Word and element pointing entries

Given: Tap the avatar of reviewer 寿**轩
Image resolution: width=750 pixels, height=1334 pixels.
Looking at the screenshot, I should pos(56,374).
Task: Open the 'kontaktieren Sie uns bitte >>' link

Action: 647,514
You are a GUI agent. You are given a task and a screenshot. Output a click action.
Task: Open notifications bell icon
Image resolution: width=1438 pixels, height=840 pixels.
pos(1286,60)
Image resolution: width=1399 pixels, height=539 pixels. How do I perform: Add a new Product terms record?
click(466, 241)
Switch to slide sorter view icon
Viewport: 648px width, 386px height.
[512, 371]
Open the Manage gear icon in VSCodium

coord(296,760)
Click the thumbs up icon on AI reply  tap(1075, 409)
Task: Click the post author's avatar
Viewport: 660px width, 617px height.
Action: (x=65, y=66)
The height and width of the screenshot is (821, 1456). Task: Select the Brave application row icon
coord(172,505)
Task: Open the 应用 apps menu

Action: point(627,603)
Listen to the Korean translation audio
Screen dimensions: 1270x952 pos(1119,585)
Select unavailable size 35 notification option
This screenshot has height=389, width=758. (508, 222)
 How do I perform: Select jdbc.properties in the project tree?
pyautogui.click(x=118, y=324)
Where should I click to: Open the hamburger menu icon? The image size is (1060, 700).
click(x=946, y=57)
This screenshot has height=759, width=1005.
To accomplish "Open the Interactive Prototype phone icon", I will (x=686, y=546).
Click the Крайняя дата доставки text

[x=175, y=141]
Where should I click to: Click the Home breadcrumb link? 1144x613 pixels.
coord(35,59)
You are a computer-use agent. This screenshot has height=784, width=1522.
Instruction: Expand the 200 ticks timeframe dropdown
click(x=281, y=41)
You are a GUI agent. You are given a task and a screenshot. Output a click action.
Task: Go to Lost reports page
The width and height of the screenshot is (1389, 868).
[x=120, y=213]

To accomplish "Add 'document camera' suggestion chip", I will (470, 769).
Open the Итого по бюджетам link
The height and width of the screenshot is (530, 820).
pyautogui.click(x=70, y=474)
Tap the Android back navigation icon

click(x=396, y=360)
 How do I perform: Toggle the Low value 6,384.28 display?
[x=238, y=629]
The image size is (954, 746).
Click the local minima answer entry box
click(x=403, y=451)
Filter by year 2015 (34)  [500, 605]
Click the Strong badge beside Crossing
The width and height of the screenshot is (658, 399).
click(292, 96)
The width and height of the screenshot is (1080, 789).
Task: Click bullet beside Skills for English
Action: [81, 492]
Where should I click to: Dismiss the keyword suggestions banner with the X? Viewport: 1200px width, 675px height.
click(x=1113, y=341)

__Task to carry out__. Rewrite the entries above with "hamburger" swapped for "overflow" and nothing else changed.

__Full solution__.
Given: Tap the avatar of reviewer 寿**轩
Image resolution: width=750 pixels, height=1334 pixels.
Looking at the screenshot, I should pos(56,374).
Task: Open the 'kontaktieren Sie uns bitte >>' link

Action: 647,514
You are a GUI agent. You are given a task and a screenshot. Output a click action.
Task: Open notifications bell icon
Image resolution: width=1438 pixels, height=840 pixels.
pos(1286,60)
Image resolution: width=1399 pixels, height=539 pixels. How do I perform: Add a new Product terms record?
click(466, 241)
Switch to slide sorter view icon
Viewport: 648px width, 386px height.
[512, 371]
Open the Manage gear icon in VSCodium

coord(296,760)
Click the thumbs up icon on AI reply  tap(1075, 409)
Task: Click the post author's avatar
Viewport: 660px width, 617px height.
Action: (x=65, y=66)
The height and width of the screenshot is (821, 1456). Task: Select the Brave application row icon
coord(172,505)
Task: Open the 应用 apps menu

Action: point(627,603)
Listen to the Korean translation audio
Screen dimensions: 1270x952 pos(1119,585)
Select unavailable size 35 notification option
This screenshot has height=389, width=758. (508, 222)
 How do I perform: Select jdbc.properties in the project tree?
pyautogui.click(x=118, y=324)
Where should I click to: Open the overflow menu icon? The image size is (1060, 700).
click(x=946, y=57)
This screenshot has height=759, width=1005.
To accomplish "Open the Interactive Prototype phone icon", I will (x=686, y=546).
Click the Крайняя дата доставки text

[x=175, y=141]
Where should I click to: Click the Home breadcrumb link? 1144x613 pixels.
coord(35,59)
You are a computer-use agent. This screenshot has height=784, width=1522.
Instruction: Expand the 200 ticks timeframe dropdown
click(x=281, y=41)
You are a GUI agent. You are given a task and a screenshot. Output a click action.
Task: Go to Lost reports page
The width and height of the screenshot is (1389, 868).
[x=120, y=213]

To accomplish "Add 'document camera' suggestion chip", I will (470, 769).
Open the Итого по бюджетам link
The height and width of the screenshot is (530, 820).
pyautogui.click(x=70, y=474)
Tap the Android back navigation icon

click(x=396, y=360)
 How do I perform: Toggle the Low value 6,384.28 display?
[x=238, y=629]
The image size is (954, 746).
Click the local minima answer entry box
click(x=403, y=451)
Filter by year 2015 (34)  [500, 605]
Click the Strong badge beside Crossing
The width and height of the screenshot is (658, 399).
click(292, 96)
The width and height of the screenshot is (1080, 789).
Task: Click bullet beside Skills for English
Action: [81, 492]
Where should I click to: Dismiss the keyword suggestions banner with the X? Viewport: 1200px width, 675px height.
click(x=1113, y=341)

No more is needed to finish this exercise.